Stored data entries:
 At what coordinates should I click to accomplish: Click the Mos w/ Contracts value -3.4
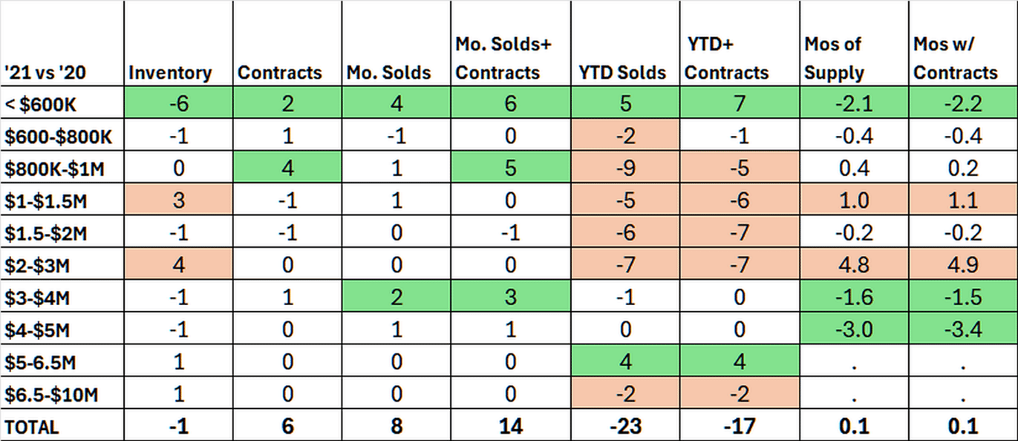tap(963, 330)
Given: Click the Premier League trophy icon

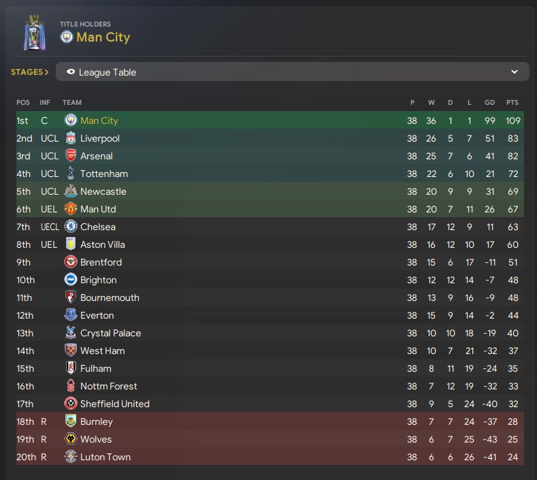Looking at the screenshot, I should coord(33,32).
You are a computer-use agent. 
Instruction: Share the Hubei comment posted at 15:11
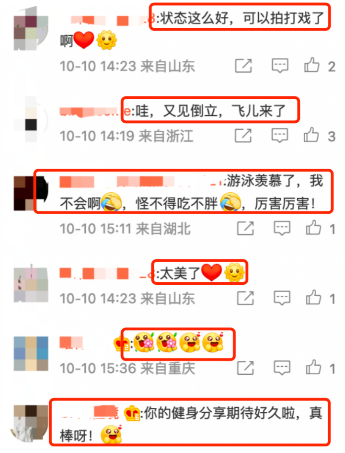[246, 228]
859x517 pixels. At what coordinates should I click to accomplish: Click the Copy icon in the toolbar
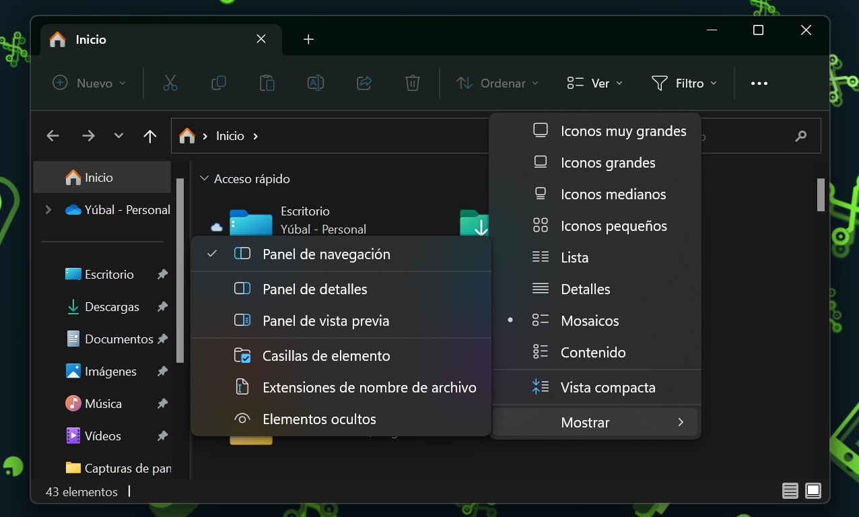click(218, 83)
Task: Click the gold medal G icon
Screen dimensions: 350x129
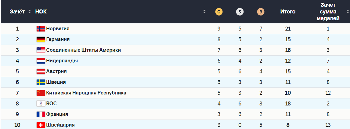Action: click(x=219, y=12)
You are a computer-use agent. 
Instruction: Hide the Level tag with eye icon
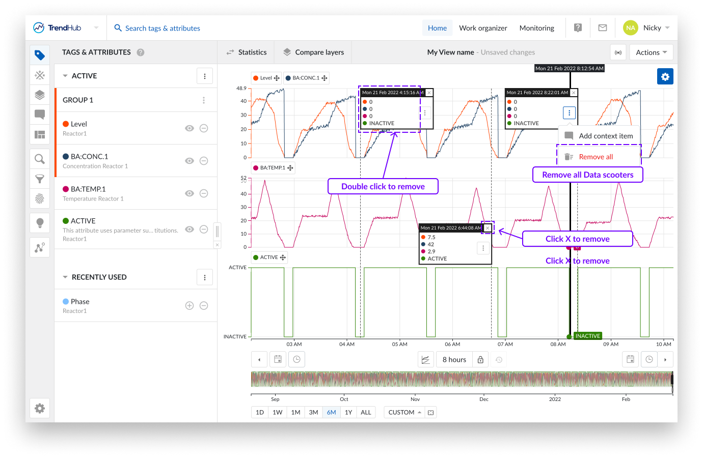tap(190, 128)
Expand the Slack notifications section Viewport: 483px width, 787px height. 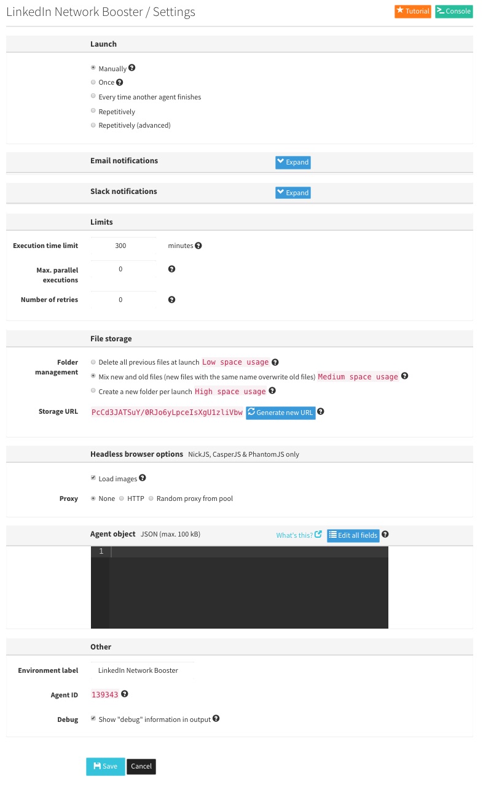[x=293, y=192]
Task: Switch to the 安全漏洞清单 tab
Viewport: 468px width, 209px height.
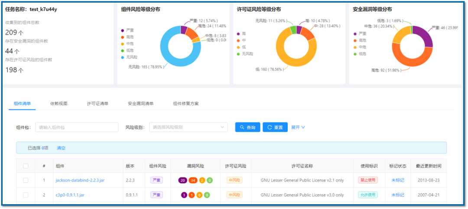Action: 140,104
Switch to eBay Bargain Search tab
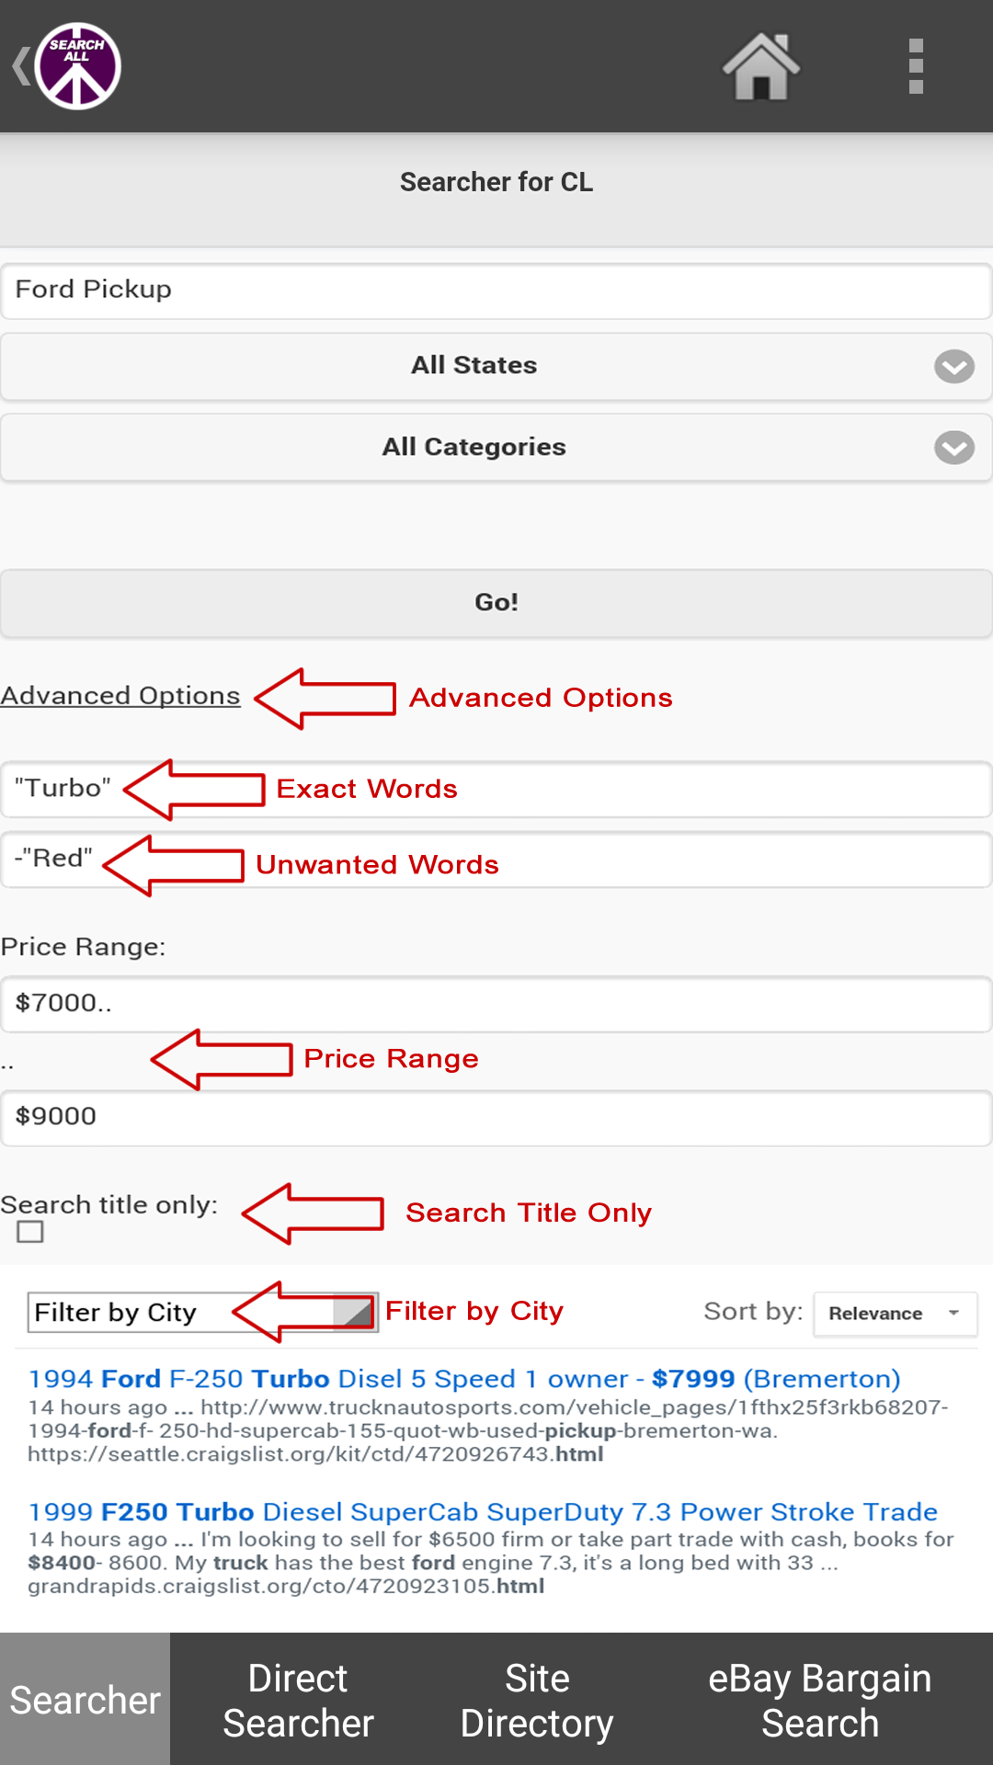 tap(819, 1700)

[Required work] Please show every line of the records that holds the word "Task".

[Answer to this exercise]
Task: Click the gold medal G icon
Task: Switch to the 安全漏洞清单 tab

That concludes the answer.